>> begin Document excerpt
Get 1 Month Free Access to Generative AI Fundamentals on Coursera

View Only

It seems like I have come across alot of posts recently about visualizing univariate distributions. Besides my own recent blog post about comparing distributions of unequal size in SPSS, here are a few other blog posts I have recently come across;

- Nathan Yau has a recent post on his flowing data blog, How to Visualize and Compare Distributions.
- Lucas Fenu on his blog gRaphics! has a post, Plotting data and distribution simultaneously (with ggplot2).
- Not a blog post, but Hadley Wickham & Lisa Stryjewski have a working paper that will be of interest, 40 years of box plots.

Such a variety of references is not surprising though. Examining univariate distributions is a regular task for data analysis and can tell you alot about the nature of data (including potential errors in the data). Here are some posts on the Cross Validated Q/A site of related interest I have compiled;

- Wondering what this bean plot analysis chart means
- What are good data visualization techniques to compare distributions?
- How to improve standard visualizations of a univariate distribution?
- Analyze and visualize participants response towards particular condition
- How to scale violin plots for comparisons?
>> end Document excerpt
>> begin Data
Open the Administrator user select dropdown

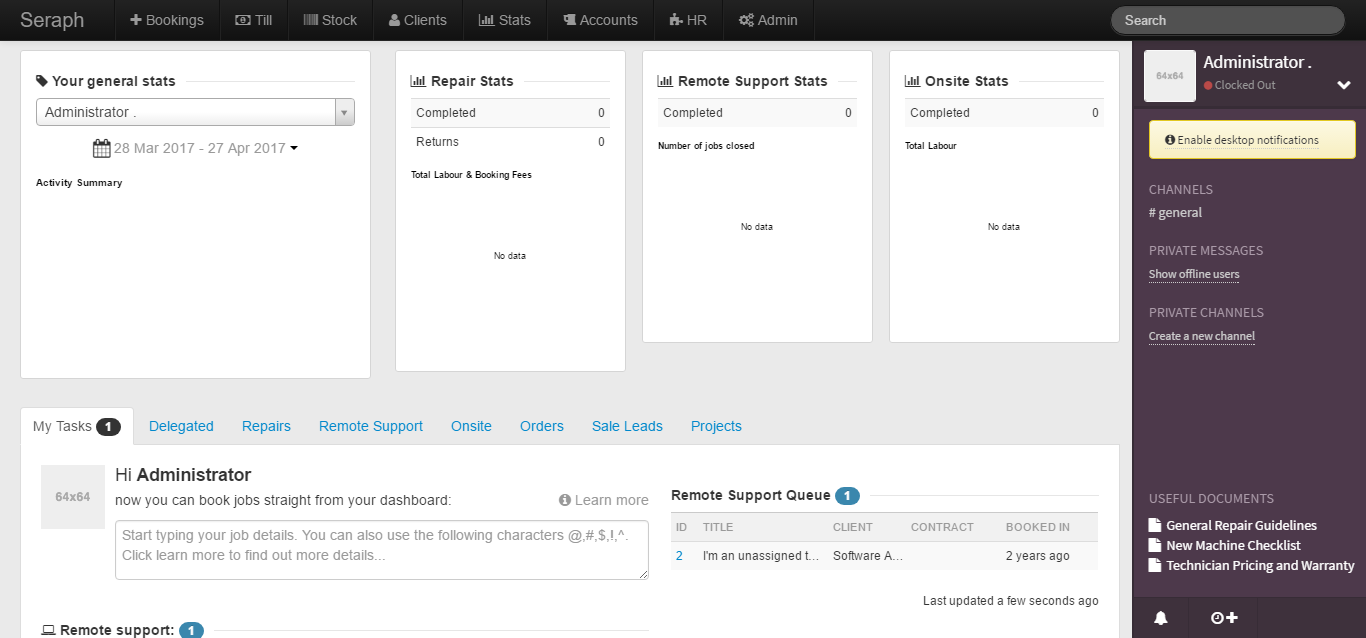pyautogui.click(x=195, y=112)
>> end Data
[What to do]
1. In the post on univariate distributions, what is the title of the working paper by Hadley Wickham and Lisa Stryjewski?
2. Please copy the post on univariate distributions word for word, between "- Nathan Yau" and "of box plots.", inclusive.

[Answers to each task]
1. 40 years of box plots

2.
- Nathan Yau has a recent post on his flowing data blog, How to Visualize and Compare Distributions.
- Lucas Fenu on his blog gRaphics! has a post, Plotting data and distribution simultaneously (with ggplot2).
- Not a blog post, but Hadley Wickham & Lisa Stryjewski have a working paper that will be of interest, 40 years of box plots.